Davim shook his head, taking another step back. Zalas was not being himself. He sounded like a fanatic—like one of the priests—or worse yet, like Anoth. “To hell with this. To hell with you, your pattern, and your rock!” As he turned to leave, Zalas dove forward and caught his ankle, twisting it hard enough that his leg went numb up to the knee. He cried out and thudded to the sand, his chin chafed raw.

“We will retrieve the witnesses and return Verahi to his former glory,” Zalas growled. “You will play your part!”

“Right,” Davim seethed. “Whatever you say.” He shifted focus and waited for Zalas to turn back to his nonsensical pattern diagram.
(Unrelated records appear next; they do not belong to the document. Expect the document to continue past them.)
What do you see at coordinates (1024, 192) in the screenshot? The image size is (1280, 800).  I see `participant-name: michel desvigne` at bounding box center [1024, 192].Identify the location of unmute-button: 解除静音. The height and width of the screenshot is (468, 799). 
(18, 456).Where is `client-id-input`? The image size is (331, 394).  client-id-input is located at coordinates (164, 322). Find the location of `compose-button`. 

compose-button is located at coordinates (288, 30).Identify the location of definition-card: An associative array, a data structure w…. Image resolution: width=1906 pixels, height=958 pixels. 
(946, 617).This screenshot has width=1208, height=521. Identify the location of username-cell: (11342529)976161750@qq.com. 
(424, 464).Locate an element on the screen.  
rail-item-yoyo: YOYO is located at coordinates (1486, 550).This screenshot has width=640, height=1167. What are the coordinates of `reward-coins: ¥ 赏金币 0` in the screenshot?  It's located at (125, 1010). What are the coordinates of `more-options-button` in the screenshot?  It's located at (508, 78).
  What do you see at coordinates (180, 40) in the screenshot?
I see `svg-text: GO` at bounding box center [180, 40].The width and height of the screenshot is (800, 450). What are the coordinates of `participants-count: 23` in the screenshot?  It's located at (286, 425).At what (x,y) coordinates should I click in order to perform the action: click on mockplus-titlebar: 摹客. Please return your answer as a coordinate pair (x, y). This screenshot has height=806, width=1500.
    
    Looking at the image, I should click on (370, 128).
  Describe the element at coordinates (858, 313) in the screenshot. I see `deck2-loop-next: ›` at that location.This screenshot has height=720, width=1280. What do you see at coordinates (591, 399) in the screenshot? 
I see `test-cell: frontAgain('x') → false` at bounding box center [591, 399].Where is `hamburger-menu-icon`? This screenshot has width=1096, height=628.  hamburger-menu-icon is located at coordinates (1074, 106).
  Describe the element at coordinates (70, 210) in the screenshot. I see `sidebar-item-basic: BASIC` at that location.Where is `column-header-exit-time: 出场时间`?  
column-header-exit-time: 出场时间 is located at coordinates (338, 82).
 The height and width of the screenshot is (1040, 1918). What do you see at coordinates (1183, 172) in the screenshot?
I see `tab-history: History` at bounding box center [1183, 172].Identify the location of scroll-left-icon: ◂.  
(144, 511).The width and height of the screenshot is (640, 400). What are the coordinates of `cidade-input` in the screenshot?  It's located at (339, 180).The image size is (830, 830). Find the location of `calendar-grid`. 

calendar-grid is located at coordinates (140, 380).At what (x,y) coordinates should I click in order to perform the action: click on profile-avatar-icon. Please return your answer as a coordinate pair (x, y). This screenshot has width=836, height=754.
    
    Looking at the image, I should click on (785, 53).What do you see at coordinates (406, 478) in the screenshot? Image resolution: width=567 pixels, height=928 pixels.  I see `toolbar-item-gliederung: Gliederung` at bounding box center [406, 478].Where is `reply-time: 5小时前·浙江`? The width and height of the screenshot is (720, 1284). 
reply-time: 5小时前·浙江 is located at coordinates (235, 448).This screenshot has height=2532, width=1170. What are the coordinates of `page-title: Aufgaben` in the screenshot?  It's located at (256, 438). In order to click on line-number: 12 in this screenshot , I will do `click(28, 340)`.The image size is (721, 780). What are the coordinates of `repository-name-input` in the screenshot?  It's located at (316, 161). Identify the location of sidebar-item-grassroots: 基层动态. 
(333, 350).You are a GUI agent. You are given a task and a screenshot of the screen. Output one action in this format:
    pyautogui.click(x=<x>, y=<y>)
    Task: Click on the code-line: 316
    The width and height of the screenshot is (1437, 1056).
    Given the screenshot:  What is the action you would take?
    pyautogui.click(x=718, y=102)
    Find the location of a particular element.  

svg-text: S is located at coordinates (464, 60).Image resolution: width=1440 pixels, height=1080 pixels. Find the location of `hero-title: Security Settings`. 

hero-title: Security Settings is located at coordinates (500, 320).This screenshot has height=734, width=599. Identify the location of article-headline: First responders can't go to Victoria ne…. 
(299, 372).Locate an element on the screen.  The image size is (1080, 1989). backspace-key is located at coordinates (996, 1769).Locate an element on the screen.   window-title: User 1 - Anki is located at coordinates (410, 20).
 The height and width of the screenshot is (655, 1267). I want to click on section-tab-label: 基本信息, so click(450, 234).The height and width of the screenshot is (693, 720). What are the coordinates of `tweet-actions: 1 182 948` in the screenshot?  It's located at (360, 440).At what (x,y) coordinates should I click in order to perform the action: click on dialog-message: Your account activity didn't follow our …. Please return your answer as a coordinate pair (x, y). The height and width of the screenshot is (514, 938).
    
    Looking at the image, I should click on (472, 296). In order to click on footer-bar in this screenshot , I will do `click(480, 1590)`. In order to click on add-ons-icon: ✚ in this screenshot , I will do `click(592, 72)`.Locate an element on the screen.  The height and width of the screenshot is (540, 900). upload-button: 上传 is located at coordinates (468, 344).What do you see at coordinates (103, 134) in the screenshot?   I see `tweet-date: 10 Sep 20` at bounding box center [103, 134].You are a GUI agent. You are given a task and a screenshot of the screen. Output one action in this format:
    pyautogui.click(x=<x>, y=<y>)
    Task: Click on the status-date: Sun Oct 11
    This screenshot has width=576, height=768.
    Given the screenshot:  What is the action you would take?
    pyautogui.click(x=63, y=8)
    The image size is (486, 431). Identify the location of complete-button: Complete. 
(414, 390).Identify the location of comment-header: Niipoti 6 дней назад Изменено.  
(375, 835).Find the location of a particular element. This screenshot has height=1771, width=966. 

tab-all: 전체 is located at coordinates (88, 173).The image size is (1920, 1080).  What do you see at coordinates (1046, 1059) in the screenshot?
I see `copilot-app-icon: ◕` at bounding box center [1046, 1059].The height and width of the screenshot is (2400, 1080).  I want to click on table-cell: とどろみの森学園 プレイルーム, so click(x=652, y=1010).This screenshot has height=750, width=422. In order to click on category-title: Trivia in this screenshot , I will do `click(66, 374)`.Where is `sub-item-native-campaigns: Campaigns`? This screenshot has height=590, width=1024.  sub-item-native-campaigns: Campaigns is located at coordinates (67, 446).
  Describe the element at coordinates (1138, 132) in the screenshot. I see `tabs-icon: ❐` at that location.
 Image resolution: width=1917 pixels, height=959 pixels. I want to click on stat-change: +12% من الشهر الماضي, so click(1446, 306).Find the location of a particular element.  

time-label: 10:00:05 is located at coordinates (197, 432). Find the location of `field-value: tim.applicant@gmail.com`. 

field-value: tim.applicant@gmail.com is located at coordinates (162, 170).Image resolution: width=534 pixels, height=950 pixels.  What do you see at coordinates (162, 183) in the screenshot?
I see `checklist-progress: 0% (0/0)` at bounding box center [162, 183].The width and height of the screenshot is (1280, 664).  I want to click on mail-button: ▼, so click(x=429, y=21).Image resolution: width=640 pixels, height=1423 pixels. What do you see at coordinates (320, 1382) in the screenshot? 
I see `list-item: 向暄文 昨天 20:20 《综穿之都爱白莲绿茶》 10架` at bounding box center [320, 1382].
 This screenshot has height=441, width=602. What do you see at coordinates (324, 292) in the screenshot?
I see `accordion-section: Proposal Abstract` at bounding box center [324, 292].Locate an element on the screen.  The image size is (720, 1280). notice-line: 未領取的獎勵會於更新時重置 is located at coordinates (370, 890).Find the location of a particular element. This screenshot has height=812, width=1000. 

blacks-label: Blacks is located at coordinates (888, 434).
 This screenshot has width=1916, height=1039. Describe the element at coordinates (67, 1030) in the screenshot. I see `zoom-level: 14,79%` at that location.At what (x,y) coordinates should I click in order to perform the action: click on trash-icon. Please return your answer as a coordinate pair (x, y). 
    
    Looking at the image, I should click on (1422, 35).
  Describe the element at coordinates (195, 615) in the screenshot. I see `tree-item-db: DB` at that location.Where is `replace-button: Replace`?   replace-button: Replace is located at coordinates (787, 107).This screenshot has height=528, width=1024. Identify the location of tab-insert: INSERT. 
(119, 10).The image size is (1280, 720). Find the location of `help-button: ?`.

As soon as Zalas’s guard was down, Davim grabbed a fistful of sand, already working a pattern in his mind, and spun around. As he flung the sand at Zalas’s face, the grains became molten and fused into shards of glass.

But Zalas raised his hand without even looking up. The glass broke apart, dissolving into harmless, billowing primal matter, save for one shard, which he casually flicked back at Davim.

Davim howled as the glass pierced his shoulder, forcing him out of the first degree of focus. He wrenched the glass out of his flesh, lacerating his fingers in the process, and his whole arm was wet with blood. “You son of a bitch!” he screamed as he grabbed his wounded shoulder and failed to rise on his twisted ankle. Where the hell had Zalas learned how to unravel patterns like that?

“I told you to be patient,” Zalas mumbled nonchalantly as he scuffed out the blood dotting his diagram. “Now you have no choice but to stay here with me until nightfall. We’ll head up to the village when it’s dark. We’ll steal whatever supplies we need and kill whoever gets in our way.”